Short problem 1:
Answer these questions from the notes on wallet and credential API errors:
(a) Where do the notes expect most errors to come from?
(b) What do the notes want to do about DOMException error names?
(c) What error will wallets be able to return that brings the user back to the credential selector screen?
Short problem 2: Carry on the notes about wallet and credential API errors from the point where they stop.

Reading passage:
Our conclusions were:

  • Most errors will come from the higher level protocol. In that case the wallet should return a protocol-specific object describing the error and the API will technically be a success. It's up to the wallet to ensure whatever information returned fits with their privacy model based on what consent has been collected from the user.
  • We will have a few errors at our API level. Once the user has given permission to share a credential, we believe it's OK for us to reveal to the verifier whether there was a matching credential or not (even though they may not have provided consent to the wallet to share any information in particular).
  • We want to re-use existing DOMException error names and don't believe it should be necessary to define any new ones.
  • Wallets will also have the ability to just return a "user cancelled" error which will just return to the credential selector screen.

So the work now is probably twofold:

  1. Add spec text (or a note) that describes that API success doesn't necessarily. mean a credential is being returned - there may be a protocol error.
  2. Identify appropriate errors for the API to return.

Data entries:
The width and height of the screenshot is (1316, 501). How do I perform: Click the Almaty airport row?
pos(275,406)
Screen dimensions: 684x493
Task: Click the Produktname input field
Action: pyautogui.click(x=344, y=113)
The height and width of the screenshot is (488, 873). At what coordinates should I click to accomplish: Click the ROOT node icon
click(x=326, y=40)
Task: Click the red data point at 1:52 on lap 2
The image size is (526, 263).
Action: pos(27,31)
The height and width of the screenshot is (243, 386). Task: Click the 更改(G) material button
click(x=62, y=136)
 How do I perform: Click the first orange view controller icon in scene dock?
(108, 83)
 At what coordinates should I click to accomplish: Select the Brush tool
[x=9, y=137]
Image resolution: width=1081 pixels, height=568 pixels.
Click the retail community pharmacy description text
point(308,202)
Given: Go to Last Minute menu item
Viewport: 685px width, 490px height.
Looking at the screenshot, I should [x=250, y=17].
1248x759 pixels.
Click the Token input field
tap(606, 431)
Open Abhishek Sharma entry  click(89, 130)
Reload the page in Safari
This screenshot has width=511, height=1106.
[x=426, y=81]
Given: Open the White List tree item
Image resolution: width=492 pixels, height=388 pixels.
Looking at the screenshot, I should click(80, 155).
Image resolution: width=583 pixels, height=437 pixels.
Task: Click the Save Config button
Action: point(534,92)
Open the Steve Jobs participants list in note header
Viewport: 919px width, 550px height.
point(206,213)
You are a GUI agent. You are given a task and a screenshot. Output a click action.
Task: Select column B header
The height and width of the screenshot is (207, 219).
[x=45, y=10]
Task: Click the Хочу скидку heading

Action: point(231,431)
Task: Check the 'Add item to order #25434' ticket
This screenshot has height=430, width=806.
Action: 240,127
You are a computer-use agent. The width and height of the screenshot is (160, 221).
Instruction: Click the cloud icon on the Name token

Expected output 1:
(a) From the higher level protocol.
(b) Re-use the existing DOMException error names rather than define new ones.
(c) A "user cancelled" error.

Expected output 2:
@RByers
Copy link
Member Author

RByers commented Aug 12, 2024

From discussion in the call today, we (Android/Chrome) are arguing that these two cases must be indistinguishable (consistent with WebAuthn):

  • User declines to share a credential they have which matches the criteria
  • User declines to share any credential because they have none (and opted not to use the cross-device flow)

But once a user has said they're willing to share a credential, then in general it's fine to propagate rich error information (but that's all likely at the protocol level).

It sounds like this bit isn't controversial? We just need to formalize the details in the spec.

Another point from the call today: will front-ends parse some of the protocol response or leave that entirely to their back-end (who have the keys to decrypt the credential presentation)? Perhaps we should provide a mechanism for wallets to be able to trigger a specific DOMException, to be used for front-end error handling? Alternately, should we encourage protocols to have an unencrypted portion intended to be handled in the front-end like for error handling?

@marcoscaceres
Copy link
Collaborator

marcoscaceres commented Aug 13, 2024

@RByers, I think #156 and #143 will address this (together with what we already have in the spec)... but basically, we have the order in which stuff gets checked and errors get thrown now.

Can you confirm?... if so, I'll say that #156 closes this.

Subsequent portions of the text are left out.